Selon les paramètres de votre projet, des points de contrôle réguliers sur l’avancement vous aideront à mieux maîtriser les risques. Et par “point de contrôle”, j’entends examiner la situation de manière critique.

Vérifiez qui impute du temps sur quelles missions et si la quantité de temps est logique par rapport au déroulement actuel du projet. Comment le suivi du temps s’aligne-t-il avec le plan global du projet ? Les prestataires sont-ils à jour dans la soumission de leurs temps ? Respectent-ils le budget de temps alloué ?

Pensez à signaler et à faire le suivi de tout problème détecté, et à apporter les corrections ou ajustements nécessaires. Si vous découvrez des irrégularités, travaillez avec votre équipe et le service financier pour corriger le suivi du temps et maintenir l’exactitude. 

Retrouvez d’autres meilleures pratiques de suivi du temps ici.

En quoi tout cela aide-t-il à gérer les risques ?

Pour récapituler, le plan de projet et la mise en place du projet doivent être correctement diffusés et une stratégie logique de gestion des numéros de mission doit être utilisée. Le processus de suivi du temps, ses méthodes et sa fréquence doivent être clairs pour toutes les équipes, créant ainsi une compréhension partagée des attentes. 

Une fois ces règles de base fixées, des rapports d’avancement réguliers permettront de signaler les problèmes. Toute utilisation du temps inattendue, en excès ou en défaut, doit être examinée immédiatement car cela peut révéler des difficultés. 

  • Les spécifications sont-elles floues ? 
  • Un blocage empêche-t-il une équipe de démarrer ? 
  • Une complexité inattendue a-t-elle été introduite dans le système ? 

Un rythme de points de contrôle réguliers peut faire apparaître toutes sortes d’obstacles potentiels et vous offrir l’opportunité de reprendre la main sur les problèmes.   

Quels risques sont associés au suivi du temps ?

Le premier responsable de production que j’ai eu m’a dit un jour : “Déchets en entrée.
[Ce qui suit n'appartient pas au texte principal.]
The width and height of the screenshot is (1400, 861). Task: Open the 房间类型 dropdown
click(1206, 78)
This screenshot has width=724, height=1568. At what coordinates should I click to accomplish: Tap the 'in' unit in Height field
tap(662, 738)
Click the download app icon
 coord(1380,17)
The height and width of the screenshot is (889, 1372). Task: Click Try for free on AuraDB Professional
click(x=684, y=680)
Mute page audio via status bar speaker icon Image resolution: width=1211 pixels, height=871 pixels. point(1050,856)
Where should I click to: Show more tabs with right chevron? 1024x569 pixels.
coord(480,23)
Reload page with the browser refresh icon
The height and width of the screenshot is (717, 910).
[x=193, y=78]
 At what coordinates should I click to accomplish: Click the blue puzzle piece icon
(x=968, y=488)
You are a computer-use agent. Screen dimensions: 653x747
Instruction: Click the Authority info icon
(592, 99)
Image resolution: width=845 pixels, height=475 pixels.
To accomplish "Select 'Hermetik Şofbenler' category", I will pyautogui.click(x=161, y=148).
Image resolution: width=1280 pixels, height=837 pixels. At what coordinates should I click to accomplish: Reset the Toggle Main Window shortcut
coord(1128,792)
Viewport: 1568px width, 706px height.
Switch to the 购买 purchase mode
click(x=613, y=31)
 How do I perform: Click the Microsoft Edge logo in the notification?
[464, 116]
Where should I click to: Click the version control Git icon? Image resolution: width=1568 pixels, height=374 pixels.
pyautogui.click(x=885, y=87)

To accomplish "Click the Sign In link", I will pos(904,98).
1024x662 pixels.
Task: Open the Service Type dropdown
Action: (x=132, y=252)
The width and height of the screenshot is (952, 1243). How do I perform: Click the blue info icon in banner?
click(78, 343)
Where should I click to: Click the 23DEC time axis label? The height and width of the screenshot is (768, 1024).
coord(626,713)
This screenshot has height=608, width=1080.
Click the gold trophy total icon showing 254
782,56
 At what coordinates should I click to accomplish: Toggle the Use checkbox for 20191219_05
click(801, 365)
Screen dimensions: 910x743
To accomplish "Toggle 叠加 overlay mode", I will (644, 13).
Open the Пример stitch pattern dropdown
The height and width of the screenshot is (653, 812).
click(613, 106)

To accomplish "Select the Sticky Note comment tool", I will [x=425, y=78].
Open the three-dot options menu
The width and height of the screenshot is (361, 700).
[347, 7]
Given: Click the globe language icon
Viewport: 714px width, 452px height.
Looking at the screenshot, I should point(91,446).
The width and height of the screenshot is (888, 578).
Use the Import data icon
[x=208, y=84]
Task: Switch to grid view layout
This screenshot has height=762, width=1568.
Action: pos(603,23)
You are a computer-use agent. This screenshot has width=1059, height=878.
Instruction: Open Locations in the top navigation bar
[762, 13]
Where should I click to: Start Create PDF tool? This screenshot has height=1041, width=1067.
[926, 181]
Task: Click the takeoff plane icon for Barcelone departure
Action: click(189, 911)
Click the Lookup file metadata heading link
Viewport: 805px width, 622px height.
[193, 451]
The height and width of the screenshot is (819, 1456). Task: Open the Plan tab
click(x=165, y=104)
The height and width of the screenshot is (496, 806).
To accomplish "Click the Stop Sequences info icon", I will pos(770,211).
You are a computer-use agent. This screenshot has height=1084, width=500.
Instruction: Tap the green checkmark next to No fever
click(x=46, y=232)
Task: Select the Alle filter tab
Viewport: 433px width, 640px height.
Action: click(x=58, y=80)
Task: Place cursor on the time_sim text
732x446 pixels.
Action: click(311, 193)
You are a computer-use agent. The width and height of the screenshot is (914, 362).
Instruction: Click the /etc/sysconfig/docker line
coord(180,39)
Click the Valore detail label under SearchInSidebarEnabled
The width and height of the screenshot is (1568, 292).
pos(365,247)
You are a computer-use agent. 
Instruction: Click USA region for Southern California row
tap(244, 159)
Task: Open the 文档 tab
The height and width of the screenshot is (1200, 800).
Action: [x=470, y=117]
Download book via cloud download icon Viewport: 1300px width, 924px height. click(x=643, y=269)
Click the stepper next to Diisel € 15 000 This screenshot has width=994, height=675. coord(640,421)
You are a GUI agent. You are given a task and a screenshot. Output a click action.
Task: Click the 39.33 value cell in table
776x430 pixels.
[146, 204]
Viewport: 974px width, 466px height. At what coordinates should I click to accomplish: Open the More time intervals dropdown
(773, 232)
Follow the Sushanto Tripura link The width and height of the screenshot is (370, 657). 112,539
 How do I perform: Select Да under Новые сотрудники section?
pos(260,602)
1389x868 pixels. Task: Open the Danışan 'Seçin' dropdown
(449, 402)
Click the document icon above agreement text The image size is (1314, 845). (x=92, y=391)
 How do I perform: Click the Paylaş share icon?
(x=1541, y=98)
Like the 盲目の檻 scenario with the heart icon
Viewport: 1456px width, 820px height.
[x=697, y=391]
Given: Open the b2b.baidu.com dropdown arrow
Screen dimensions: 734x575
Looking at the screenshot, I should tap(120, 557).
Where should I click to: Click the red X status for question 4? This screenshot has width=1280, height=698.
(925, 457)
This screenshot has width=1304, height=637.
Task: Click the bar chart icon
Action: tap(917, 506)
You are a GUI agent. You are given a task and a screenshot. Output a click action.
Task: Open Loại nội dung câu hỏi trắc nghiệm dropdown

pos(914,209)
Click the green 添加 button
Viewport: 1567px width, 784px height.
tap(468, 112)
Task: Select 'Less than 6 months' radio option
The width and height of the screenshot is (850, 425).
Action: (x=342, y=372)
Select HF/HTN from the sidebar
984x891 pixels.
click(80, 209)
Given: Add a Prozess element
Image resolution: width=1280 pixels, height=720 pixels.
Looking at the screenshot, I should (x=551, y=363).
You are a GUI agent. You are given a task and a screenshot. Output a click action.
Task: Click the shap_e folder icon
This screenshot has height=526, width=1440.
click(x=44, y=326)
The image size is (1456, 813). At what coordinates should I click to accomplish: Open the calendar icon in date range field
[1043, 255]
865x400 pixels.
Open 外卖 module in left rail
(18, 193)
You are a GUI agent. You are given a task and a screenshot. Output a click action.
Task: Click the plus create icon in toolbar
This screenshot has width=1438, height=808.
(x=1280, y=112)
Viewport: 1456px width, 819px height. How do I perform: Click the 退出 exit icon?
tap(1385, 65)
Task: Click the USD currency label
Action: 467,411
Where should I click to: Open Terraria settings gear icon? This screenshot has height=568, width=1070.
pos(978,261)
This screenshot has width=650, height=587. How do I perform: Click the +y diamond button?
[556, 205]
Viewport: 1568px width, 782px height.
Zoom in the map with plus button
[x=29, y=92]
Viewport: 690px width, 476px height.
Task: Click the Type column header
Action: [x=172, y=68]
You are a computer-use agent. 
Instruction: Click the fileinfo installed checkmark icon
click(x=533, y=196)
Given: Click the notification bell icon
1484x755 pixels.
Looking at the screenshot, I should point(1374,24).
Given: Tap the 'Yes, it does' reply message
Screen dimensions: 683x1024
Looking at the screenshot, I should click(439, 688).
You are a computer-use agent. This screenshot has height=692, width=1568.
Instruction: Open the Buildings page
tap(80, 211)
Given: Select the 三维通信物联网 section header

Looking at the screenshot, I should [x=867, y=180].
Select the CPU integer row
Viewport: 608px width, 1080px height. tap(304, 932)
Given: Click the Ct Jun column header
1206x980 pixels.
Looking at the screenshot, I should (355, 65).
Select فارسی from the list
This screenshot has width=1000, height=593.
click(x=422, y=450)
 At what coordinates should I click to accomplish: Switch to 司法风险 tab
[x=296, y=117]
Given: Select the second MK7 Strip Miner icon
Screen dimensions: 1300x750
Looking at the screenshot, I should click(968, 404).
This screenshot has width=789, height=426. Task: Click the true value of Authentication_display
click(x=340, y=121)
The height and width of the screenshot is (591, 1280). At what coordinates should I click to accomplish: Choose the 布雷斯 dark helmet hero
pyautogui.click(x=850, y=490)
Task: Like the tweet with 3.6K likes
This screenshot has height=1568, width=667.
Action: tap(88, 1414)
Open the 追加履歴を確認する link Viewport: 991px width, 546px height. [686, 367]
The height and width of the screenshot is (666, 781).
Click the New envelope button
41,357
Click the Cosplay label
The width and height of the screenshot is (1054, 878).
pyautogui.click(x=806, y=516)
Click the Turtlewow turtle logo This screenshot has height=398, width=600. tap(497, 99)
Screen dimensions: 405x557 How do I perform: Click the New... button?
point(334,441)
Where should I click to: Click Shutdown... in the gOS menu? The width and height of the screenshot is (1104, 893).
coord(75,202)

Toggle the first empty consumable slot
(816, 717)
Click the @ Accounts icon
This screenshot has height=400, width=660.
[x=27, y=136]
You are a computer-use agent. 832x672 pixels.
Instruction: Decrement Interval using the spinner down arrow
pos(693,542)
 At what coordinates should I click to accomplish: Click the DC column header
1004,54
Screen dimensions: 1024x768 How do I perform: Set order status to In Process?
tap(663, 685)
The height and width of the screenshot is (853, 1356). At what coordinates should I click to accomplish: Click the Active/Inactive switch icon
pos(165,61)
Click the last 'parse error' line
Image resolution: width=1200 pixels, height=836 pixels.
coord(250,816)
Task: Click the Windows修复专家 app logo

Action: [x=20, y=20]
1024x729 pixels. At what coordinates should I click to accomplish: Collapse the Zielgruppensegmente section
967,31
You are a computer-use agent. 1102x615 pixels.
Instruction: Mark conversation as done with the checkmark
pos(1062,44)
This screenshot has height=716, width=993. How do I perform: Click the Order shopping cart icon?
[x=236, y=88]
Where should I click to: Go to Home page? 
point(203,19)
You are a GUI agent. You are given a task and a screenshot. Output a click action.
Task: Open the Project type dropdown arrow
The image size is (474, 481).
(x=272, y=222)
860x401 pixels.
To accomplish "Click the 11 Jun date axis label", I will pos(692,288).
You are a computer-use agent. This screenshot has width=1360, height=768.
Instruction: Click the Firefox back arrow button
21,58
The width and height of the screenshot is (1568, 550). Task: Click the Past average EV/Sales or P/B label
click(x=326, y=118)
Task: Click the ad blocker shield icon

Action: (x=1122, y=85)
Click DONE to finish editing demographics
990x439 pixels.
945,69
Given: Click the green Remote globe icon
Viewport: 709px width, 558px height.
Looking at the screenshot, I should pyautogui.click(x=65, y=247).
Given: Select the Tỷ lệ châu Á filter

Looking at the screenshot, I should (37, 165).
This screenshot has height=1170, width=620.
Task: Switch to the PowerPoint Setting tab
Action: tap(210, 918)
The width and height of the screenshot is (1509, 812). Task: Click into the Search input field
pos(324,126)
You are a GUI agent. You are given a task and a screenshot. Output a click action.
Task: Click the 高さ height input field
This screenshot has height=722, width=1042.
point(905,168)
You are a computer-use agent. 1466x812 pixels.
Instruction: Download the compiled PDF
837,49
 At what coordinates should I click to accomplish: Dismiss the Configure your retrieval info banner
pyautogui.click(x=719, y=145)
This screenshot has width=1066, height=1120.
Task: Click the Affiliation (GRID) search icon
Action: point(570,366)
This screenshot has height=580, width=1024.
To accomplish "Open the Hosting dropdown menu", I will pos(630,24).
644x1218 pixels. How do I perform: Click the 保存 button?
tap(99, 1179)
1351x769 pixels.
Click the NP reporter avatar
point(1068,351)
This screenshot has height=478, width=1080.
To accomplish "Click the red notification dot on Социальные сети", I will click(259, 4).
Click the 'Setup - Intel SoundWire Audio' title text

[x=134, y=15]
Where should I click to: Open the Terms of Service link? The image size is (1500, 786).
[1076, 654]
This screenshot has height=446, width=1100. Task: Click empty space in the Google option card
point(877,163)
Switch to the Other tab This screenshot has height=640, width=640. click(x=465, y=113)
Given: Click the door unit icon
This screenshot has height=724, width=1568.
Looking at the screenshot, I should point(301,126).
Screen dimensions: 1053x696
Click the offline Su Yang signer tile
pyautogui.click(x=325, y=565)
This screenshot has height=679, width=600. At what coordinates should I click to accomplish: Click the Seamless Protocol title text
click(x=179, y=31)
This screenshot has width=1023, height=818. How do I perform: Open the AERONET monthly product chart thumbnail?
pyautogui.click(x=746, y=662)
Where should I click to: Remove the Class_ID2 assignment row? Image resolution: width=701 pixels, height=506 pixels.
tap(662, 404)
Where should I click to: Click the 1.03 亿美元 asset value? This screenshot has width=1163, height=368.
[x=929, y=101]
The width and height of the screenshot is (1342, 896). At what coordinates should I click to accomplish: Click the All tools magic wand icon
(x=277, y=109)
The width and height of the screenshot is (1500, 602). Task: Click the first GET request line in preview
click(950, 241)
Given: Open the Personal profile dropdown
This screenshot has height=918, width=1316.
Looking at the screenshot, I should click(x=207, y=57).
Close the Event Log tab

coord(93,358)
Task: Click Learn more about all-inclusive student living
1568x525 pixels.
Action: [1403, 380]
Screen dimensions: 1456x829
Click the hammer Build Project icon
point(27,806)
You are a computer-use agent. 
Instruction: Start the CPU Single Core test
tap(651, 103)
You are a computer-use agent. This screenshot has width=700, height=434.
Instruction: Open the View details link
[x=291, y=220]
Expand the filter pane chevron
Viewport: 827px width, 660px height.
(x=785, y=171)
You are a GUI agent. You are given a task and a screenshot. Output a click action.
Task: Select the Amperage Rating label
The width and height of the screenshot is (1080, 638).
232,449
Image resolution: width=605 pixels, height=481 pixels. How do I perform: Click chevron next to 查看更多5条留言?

Déchets en sortie.” Cela s’applique à tout, sauf peut-être au recyclage de l’aluminium ? Un suivi de temps inexact peut causer des ravages à long terme, sapant tout, de la rentabilité à l’utilisation, au chiffre d'affaires, à la croissance des équipes, à la fidélisation, aux primes et même aux augmentations. 

Vous pouvez considérer le suivi du temps comme le fait d’essayer d’éclater une énorme bulle de savon. Plus vous la regardez sans agir, plus le risque de rater votre chance augmente. Plus le délai entre le travail réalisé et le temps saisi est long, plus le risque d’obtenir des données inexactes est grand. Investissez dans de bons outils de suivi du temps.

Si le suivi du temps est perçu comme une sanction ou un outil de microgestion, vous pousserez votre équipe à penser que le suivi du temps est néfaste, et vous mettez alors en péril la fiabilité de vos futures données temporelles.

Comment les logiciels de suivi du temps peuvent-ils aider à la gestion des risques ?

La mise en place d’un logiciel de suivi du temps universellement accepté augmente la probabilité que la variation d'exactitude entre membres d’équipe diminue.

Si tout le monde travaille de la même manière, suit le temps de façon cohérente, utilise les mêmes outils et respecte les mêmes protocoles, une partie du bruit sera éliminée des données système et l’exactitude globale s’en trouvera améliorée. Les outils de suivi du temps utilisant l’IA peuvent également aider à réduire une partie du travail manuel.

Cela conduit à de meilleures décisions et de meilleures solutions. Deux logiciels de pointage que j’apprécie sont Harvest et Toggl Track. Je suis certain qu’il existe des millions d’alternatives ; j’ai utilisé ces deux-là.

Toggl propose une fonctionnalité de notifications rappelant aux utilisateurs de saisir leur temps, ainsi qu’un suivi automatique des temps d’inactivité. Pour ces raisons, c’est ma préférence, même si les fonctionnalités de facturation de Harvest sont intéressantes. À vous de choisir votre aventure.